EU startet Militäreinsatz gegen Piraten vor Somalia
Der Militärdienstleister Blackwater will in das Geschäft der Piratenbekämpfung einsteigen
Nach der im Juni verabschiedeten Sicherheitsresolution 1816 hat die provisorische Regierung des "failed state" Somalia gestattet, dass Kriegsschiffe von Staaten, die mit dieser kooperieren, in die Hoheitsgewässer fahren und mit allen erforderlichen Mitteln Piraten bekämpfen dürfen. Gerade erst wieder ist ein dänisches Frachtschiff mit überwiegend russischer Besatzung von Piraten überfallen und entführt worden. In diesem Jahr wurden mehr als 60 Schiffe gekapert, derzeit sind 11 Schiffe in den Händen von Piraten. Im Einsatz gegen Piraten an der somalischen Küste befinden sich bereits US- und Nato-Kriegsschiffe. Auch ein russisches Kriegsschiff ist vor Ort, im Dezember will die EU sechs Kriegsschiffe entsenden, die Bundeswehr wird eine Fregatte stellen. Einzelheiten werden heute beim Treffen der EU-Verteidigungsminister entschieden (Notwendige Piratenjagd oder neues militärisches Abenteuer?).
Schon vor einiger Zeit hatten Militärdienstleister angeboten, dass sie doch besser und vor allem billiger Friedenseinsätze im Rahmen der Vereinten Nationen leisten könnten. Das wäre in diesen Zeiten ein lukrativer Markt, da die reichen Länder ihre Verpflichtungen so outsourcen könnten. Daraus ist bislang noch nicht geworden, nun will aber das umstrittene private Militärunternehmen Blackwater die Situation in Somalia ausnützen und bietet, wie auch der Schifffahrts-Versicherer Lloyds in London berichtete, seine Dienste zur Piratenbekämpfung an. Blackwater hat bereits ein Schiff für diese Zwecke umgerüstet.
Blackwater Worldwide today announced that its 183 foot ship, the McArthur, stands ready to assist the shipping industry as it struggles with the increasing problem of piracy in the Gulf of Aden and elsewhere.
Mitteilung von Blackwater vom 16. Oktober
Der oberste Kommandeur der Royal Navy in der Golfregion - Keith Winstanley - hat nach Angaben des Telegraph Reeder sogar dazu aufgefordert, solche Dienste in Anspruch zu nehmen. Vor diesem Hintergrund bekommt aktuelle Analyse des niederländischen Hague Center for Strategic Studies eine besondere Bedeutung. Analyst Theodorus Niemeijer mahnt: „Allen Piraterie-Statistiken ist zu misstrauen.“ Aus Versicherungsgründen seien immer wieder Zahlen manipuliert, Überfälle nicht registriert bzw. im Gegenteil besonders penibel jede Form der Attacke gemeldet worden.

..........

### Zu erledigen
Führen Sie den Text über die Piratenbekämpfung vor Somalia im Anschluss an seinen letzten Satz weiter. Die anschließenden Zeilen stehen in keinem Zusammenhang mit dem Text über die Piratenbekämpfung vor Somalia.

### Gesammeltes Material
..........

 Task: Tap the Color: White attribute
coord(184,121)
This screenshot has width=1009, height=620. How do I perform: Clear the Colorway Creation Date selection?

..........

### Erwartete Antwort
Gerade in diesen Tagen kann diese Warnung nicht oft genug wiederholt werden. Denn mit nur vermeintlich neutralen Zahlen wird zur Zeit argumentiert, um Entscheidungen über Militäreinsätze herbeizuführen. Dr. Kieling von Thyssen Krupp Marine Systems bestätigte dieses Phänomen auf der internationalen Fachkonferenz Maritime Security and Defence international (MS&D) Ende September in Hamburg. Er wies das Fachpublikum darauf hin, dass es die meisten Piratenüberfälle mitnichten jetzt gebe, sondern dass diese zwischen 2000 und 2003 stattgefunden hätten.
Erster EU Marine-Einsatz im Ausland: Operation Navco
Das Europäische Parlament hat am 23. Oktober einer Resolution zugestimmt, in der der Einsatz von Kriegsschiffen gegen Piraten vor Somalias Küste befürwortet wird. Die Einzelheiten der Operation Navco werden am Montag durch die EU-Verteidigungsminister beschlossen.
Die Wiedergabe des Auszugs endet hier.